Given passage:
* * * * * * *

In the foreword to Amazing Spider-Man: Full Circle, Marvel Italia editor Massimiliano Brighel writes: “I have a feeling that Stan Lee would have liked this story”.
It’s easy to see where he’s coming from.
The concept is disarmingly fun: a telephone game where seven writers took turns to script a chapter before handing the story over.
With the handover, the next writer received the vaguest of instructions:
- Save Spider-Man from whatever cliffhanger the previous writer had left him in
- Move the tale forward
- Resolve at least one plot element
- End the plot on a cliffhanger for the next writer to resolve
The writing team then collaborated on the final eighth chapter.
Joining the fun was an art team of the highest calibre, giving the story both class and aesthetic variety.
It’s a grand experiment with comic book storytelling, which is always good to see. And are there any Marvel characters more suited to that than Spidey?
Well, Howard the Duck springs to mind.
But then that might just be due to the sheer amount of anthropomorphic animals that this story throws up…
I won’t go into a blow-by-blow account of the whole comic, as it’s a wild and unpredictable ride that you should enjoy first-hand if you can.
That said, the opening chapter (by current X-Men scribe/saviour Jonathan Hickman) gives us the basic recurring setup for the story.
Spider-Man wakes up on an AIM spaceship on a vague mission with Nick Fury. There’s an unspecifed-yet-powerful weapon on the loose, and it’s up to Spidey, Fury and SHIELD to stop it.
After a gory intel-gathering scene, the team heads for the hanger bay to try and stop the weapon before it leaves the spaceship.
On route, Spidey is distracted by someone calling to him from behind a closed cell door. After a brief back and forth Spidey frees the mystery person, but hightails it back to his mission before they can reveal themselves.
Things go wrong from there, and the plot both builds and unravels at the same time.
The story encompasses an AIM conspiracy at the heart of Ferretland (a Disney World stand-in), a plot to turn the human race into werewolves, several versions of Spider-Ham, the High Evolutionary and Aunt May’s birthday.
It’s a crazy back and forth thrill ride, and in many ways it’s an amazing feat that writers Gerry Duggan, Nick Spencer and Al Ewing are able to pull some semblance of a theme from the adventure for the final chapter.
And that’s because Amazing Spider-Man: Full Circle is a fascinating comparison of how different writers view Spidey.
The variety in voice comes across in every chapter, and so – depending on your interpretation of the webspinner – there are some chapters that work better than others.
On first reading, this disconnectedness felt jarring. But as I re-read the comic, certain parts felt more in keeping with the Spider-Man I “know”.
One such example, from Hickman’s opening chapter, is how inept Spidey is. On first reading, having Spider-Man release the mystery prisoner and leave before seeing the consequences of that decision just feels irresponsible.
Chapter eight resolves this, as the theme of responsibility for the here-and-now comes through in the closing panels. This theme is something of a post-script addition but it re-aligns this Spider-Man with a version of the character that we’re familiar with.
I don’t know whether Hickman had this resolution in mind when writing it, so I’ll give him the benefit of the doubt. Yet there are no such doubts about some of the other writers.

* * * * * * *

Material provided:
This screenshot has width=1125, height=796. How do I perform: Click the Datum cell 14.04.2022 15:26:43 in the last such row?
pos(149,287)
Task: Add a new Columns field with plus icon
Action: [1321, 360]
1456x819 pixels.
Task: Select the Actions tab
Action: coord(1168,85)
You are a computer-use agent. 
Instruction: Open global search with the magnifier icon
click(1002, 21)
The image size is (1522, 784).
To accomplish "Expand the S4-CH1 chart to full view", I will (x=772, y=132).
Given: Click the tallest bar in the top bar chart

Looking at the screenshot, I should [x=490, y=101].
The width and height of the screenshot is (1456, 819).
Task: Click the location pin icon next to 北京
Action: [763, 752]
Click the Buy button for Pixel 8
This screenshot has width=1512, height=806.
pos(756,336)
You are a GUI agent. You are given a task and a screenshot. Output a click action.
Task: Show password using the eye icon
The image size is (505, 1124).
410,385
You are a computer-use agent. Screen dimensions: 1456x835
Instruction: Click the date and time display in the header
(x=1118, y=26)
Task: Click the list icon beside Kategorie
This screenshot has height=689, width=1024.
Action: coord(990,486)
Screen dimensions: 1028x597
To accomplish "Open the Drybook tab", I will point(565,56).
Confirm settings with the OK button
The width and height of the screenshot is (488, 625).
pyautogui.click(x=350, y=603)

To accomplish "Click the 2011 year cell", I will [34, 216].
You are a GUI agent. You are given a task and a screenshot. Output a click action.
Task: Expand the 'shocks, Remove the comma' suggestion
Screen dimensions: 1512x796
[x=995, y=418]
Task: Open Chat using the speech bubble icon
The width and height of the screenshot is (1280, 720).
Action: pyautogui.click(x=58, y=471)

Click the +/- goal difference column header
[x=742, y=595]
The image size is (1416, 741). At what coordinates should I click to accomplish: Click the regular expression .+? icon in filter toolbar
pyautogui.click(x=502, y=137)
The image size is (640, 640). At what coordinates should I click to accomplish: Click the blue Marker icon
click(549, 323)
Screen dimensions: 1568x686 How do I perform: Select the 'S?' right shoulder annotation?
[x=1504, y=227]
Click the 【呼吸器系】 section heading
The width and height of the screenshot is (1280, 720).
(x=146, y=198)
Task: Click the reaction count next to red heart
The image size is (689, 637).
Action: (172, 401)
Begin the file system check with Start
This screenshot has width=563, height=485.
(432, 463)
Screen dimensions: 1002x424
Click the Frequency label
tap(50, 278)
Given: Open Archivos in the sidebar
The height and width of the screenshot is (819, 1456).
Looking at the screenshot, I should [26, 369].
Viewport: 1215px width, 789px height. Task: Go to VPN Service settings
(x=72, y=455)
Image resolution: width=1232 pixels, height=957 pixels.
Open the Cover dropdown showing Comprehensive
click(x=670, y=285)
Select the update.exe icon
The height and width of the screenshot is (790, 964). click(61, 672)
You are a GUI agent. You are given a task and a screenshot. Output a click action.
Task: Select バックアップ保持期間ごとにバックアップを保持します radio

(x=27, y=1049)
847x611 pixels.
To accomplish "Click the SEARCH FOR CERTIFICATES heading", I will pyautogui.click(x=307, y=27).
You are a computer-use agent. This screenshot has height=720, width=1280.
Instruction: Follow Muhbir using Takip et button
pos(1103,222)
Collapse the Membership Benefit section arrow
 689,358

* * * * * * *

Required tasks:
1 > Translate this sentence from the Full Circle review into Spanish: "The writing team then collaborated on the final eighth chapter."
2 > Return everything in the Full Circle review from "The concept is" down to "and aesthetic variety.", copied word for word.

Worked answers:
1 > Después, el equipo de guionistas colaboró en el octavo y último capítulo.

2 >
The concept is disarmingly fun: a telephone game where seven writers took turns to script a chapter before handing the story over.
With the handover, the next writer received the vaguest of instructions:
- Save Spider-Man from whatever cliffhanger the previous writer had left him in
- Move the tale forward
- Resolve at least one plot element
- End the plot on a cliffhanger for the next writer to resolve
The writing team then collaborated on the final eighth chapter.
Joining the fun was an art team of the highest calibre, giving the story both class and aesthetic variety.